• Problem requirements: Repeat word for word every line of the data below, from the first through the line containing "Given: Open the Titel search field dropdown", and stop there.

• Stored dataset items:
%%

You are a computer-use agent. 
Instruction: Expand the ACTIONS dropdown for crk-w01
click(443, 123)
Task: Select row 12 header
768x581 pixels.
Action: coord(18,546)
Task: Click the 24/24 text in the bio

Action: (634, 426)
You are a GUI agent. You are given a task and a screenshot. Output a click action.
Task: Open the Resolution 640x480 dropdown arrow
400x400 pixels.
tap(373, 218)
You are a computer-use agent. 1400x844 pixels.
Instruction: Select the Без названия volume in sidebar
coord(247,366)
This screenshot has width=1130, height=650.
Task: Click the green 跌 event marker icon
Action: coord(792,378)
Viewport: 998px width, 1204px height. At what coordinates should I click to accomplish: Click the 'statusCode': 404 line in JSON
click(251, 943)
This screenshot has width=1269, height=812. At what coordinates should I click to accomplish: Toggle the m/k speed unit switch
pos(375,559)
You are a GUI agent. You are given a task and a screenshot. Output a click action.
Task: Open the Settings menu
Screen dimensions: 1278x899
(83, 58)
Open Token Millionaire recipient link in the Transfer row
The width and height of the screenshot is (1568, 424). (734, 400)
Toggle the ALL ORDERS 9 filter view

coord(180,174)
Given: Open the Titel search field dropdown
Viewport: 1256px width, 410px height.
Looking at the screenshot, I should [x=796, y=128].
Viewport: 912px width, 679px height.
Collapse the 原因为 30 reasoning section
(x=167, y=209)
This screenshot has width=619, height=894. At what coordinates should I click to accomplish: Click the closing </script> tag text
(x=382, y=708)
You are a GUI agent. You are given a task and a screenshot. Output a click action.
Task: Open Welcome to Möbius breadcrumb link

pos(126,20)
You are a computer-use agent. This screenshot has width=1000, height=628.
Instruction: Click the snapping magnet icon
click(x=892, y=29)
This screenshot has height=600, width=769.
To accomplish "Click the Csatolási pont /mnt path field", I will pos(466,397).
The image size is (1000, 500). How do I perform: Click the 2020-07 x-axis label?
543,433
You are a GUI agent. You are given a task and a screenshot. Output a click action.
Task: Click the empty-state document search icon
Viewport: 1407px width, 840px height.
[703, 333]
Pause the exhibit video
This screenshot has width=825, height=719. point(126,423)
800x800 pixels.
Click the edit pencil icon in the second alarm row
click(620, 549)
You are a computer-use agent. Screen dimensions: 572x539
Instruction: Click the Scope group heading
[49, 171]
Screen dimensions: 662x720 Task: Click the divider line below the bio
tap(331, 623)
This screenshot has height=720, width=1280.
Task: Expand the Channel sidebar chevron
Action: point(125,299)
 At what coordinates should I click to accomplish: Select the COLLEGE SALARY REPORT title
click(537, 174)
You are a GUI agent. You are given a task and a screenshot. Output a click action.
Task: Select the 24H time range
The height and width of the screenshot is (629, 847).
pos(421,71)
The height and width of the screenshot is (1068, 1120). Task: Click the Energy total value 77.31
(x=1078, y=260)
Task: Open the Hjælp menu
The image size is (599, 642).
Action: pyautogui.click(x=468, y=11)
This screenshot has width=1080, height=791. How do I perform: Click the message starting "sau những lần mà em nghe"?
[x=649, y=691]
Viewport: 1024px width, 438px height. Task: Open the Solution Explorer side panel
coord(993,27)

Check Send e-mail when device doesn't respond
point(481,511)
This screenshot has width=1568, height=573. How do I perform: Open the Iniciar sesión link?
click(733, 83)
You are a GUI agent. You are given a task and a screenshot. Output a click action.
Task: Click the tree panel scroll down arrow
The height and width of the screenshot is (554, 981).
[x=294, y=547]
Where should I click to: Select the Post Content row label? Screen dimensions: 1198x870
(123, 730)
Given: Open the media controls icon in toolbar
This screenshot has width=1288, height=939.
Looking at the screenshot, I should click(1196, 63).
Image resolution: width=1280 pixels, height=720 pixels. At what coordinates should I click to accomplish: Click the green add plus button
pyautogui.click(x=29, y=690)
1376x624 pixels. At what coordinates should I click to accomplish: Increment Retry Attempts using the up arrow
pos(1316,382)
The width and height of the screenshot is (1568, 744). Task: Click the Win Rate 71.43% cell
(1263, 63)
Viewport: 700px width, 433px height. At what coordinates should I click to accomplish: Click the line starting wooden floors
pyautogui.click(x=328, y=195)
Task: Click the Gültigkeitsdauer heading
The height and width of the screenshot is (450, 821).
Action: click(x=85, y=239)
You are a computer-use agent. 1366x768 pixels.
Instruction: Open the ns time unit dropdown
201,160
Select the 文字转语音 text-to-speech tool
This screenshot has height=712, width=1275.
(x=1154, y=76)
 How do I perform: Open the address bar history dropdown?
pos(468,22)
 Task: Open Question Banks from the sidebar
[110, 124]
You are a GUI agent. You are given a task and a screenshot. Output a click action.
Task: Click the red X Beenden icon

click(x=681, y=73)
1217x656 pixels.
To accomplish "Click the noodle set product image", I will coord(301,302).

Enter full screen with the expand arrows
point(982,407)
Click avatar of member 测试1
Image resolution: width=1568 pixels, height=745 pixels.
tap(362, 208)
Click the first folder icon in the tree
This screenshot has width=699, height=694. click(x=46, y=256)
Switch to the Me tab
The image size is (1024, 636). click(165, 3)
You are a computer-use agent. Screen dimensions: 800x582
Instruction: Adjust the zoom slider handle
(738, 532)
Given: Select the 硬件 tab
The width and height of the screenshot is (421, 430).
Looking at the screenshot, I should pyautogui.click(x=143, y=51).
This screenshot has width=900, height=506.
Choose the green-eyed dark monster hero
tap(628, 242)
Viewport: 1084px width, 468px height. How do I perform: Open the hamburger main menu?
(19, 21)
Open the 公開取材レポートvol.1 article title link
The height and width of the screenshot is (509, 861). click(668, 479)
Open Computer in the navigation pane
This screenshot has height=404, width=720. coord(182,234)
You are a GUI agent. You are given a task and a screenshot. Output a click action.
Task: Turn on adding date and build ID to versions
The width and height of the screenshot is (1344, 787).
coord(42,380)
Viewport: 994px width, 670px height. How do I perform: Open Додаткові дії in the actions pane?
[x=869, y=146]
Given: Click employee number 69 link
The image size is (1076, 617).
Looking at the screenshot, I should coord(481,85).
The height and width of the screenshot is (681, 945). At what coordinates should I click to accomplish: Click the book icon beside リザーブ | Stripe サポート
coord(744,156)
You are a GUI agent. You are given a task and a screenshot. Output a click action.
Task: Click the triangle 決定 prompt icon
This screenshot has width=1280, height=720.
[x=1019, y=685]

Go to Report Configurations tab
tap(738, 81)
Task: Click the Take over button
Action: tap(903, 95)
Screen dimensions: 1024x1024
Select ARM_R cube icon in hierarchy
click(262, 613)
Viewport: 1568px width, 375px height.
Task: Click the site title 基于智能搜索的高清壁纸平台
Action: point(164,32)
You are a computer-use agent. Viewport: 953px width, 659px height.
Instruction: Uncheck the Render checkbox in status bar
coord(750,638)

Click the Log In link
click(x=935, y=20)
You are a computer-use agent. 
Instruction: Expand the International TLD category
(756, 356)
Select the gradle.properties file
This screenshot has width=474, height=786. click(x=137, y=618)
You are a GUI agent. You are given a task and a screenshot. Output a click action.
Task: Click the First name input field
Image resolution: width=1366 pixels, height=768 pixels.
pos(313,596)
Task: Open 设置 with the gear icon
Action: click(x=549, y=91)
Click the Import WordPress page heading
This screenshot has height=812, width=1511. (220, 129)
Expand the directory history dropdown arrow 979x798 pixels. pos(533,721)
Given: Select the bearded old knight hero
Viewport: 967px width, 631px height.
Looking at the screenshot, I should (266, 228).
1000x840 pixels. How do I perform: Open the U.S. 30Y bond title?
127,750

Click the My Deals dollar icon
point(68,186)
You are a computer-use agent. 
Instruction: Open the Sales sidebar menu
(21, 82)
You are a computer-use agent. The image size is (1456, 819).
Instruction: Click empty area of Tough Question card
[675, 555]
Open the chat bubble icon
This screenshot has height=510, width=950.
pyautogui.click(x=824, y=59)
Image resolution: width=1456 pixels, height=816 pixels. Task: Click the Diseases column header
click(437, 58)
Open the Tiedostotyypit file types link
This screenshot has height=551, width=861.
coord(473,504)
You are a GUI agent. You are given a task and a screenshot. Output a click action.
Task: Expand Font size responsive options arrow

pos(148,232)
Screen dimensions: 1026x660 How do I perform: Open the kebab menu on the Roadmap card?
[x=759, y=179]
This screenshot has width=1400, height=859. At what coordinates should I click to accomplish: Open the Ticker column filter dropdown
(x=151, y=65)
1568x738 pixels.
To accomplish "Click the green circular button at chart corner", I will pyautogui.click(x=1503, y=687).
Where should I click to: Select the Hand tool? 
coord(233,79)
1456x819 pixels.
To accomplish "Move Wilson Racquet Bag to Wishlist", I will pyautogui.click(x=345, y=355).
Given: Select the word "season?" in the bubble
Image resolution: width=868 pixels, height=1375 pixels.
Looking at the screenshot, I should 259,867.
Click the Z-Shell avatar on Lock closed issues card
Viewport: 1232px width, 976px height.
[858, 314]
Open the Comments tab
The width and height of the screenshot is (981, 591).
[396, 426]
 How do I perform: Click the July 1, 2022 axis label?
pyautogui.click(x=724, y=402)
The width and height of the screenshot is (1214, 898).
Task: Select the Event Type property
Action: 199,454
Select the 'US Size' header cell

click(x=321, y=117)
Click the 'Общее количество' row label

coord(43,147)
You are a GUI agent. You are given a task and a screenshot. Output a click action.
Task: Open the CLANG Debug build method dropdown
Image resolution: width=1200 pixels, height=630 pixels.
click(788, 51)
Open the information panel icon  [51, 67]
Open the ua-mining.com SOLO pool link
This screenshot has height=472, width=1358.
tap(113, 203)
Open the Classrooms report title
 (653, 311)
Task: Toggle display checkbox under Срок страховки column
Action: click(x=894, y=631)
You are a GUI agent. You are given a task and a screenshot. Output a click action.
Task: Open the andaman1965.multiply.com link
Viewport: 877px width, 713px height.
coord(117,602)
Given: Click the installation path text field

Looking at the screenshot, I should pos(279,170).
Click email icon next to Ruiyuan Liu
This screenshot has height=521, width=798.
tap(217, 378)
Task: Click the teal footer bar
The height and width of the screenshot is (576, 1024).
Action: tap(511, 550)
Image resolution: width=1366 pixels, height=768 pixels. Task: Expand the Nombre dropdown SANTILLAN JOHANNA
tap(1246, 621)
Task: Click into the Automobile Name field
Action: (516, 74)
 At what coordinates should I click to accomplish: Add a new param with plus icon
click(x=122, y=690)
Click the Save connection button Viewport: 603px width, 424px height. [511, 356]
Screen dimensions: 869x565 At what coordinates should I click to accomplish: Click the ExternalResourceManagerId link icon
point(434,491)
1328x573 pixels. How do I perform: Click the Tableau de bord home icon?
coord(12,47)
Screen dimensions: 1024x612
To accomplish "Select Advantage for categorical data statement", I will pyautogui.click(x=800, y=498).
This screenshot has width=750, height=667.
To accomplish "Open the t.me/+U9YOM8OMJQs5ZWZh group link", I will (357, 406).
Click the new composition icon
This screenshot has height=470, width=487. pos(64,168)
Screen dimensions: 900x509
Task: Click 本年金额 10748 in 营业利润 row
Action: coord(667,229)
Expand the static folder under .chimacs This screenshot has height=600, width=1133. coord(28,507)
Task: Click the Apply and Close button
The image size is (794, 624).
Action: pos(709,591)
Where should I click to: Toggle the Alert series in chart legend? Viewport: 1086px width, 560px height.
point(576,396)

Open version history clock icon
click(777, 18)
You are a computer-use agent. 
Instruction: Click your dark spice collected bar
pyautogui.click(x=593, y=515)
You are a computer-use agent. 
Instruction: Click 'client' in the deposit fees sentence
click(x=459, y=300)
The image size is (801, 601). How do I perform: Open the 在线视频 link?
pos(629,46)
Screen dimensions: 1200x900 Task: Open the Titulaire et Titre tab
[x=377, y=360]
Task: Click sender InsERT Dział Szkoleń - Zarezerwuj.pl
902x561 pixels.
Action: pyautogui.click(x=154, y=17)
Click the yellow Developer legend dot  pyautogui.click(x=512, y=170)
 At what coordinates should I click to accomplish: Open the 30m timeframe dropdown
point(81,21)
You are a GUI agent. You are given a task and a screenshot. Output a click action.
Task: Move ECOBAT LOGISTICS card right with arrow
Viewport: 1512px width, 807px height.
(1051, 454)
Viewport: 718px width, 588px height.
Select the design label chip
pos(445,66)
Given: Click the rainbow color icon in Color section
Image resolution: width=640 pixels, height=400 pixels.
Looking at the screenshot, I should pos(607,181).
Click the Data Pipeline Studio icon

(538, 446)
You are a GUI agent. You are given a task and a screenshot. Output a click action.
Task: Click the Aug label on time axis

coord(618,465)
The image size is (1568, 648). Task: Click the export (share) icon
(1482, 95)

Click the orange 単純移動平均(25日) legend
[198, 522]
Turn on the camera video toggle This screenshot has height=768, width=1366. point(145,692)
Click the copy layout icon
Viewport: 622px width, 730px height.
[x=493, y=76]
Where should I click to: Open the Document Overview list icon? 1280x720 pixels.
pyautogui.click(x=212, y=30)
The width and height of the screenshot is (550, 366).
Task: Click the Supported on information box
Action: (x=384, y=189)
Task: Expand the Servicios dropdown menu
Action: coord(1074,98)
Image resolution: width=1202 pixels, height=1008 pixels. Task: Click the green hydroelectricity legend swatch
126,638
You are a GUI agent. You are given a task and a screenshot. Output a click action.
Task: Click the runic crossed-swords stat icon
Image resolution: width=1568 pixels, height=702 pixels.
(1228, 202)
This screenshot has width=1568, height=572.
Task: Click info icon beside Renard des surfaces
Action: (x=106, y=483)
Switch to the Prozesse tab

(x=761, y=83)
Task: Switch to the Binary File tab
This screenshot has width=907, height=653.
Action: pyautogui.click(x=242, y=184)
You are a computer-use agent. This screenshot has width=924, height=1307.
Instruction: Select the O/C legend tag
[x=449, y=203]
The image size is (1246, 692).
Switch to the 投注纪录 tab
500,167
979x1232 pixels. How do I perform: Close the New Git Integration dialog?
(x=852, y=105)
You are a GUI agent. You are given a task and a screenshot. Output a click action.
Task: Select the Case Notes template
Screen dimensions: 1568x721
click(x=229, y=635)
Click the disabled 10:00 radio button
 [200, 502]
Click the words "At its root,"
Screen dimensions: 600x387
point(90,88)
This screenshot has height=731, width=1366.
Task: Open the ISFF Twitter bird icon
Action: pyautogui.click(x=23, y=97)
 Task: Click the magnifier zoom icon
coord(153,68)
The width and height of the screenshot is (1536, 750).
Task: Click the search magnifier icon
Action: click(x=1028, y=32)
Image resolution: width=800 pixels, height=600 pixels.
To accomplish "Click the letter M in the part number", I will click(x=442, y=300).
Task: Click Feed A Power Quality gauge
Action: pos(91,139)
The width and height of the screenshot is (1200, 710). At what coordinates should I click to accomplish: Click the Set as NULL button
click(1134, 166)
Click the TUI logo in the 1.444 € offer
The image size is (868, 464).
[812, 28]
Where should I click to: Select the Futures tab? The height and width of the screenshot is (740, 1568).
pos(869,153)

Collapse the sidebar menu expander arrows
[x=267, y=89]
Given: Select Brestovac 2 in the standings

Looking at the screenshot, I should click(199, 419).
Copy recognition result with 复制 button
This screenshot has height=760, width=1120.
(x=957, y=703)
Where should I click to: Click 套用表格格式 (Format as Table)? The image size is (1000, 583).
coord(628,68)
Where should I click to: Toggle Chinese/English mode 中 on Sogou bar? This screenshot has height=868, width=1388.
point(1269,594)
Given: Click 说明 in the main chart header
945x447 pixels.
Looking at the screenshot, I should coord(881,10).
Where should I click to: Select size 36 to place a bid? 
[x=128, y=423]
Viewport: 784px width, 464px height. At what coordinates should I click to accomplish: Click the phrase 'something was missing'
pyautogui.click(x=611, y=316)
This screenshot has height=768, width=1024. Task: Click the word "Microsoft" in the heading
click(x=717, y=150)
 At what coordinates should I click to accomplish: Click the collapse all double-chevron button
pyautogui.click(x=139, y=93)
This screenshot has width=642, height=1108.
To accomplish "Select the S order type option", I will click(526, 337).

%%

• Written solution:
You are a computer-use agent. 
Instruction: Expand the ACTIONS dropdown for crk-w01
click(443, 123)
Task: Select row 12 header
768x581 pixels.
Action: coord(18,546)
Task: Click the 24/24 text in the bio

Action: (634, 426)
You are a GUI agent. You are given a task and a screenshot. Output a click action.
Task: Open the Resolution 640x480 dropdown arrow
400x400 pixels.
tap(373, 218)
You are a computer-use agent. 1400x844 pixels.
Instruction: Select the Без названия volume in sidebar
coord(247,366)
This screenshot has width=1130, height=650.
Task: Click the green 跌 event marker icon
Action: coord(792,378)
Viewport: 998px width, 1204px height. At what coordinates should I click to accomplish: Click the 'statusCode': 404 line in JSON
click(251, 943)
This screenshot has width=1269, height=812. At what coordinates should I click to accomplish: Toggle the m/k speed unit switch
pos(375,559)
You are a GUI agent. You are given a task and a screenshot. Output a click action.
Task: Open the Settings menu
Screen dimensions: 1278x899
(83, 58)
Open Token Millionaire recipient link in the Transfer row
The width and height of the screenshot is (1568, 424). (734, 400)
Toggle the ALL ORDERS 9 filter view

coord(180,174)
Given: Open the Titel search field dropdown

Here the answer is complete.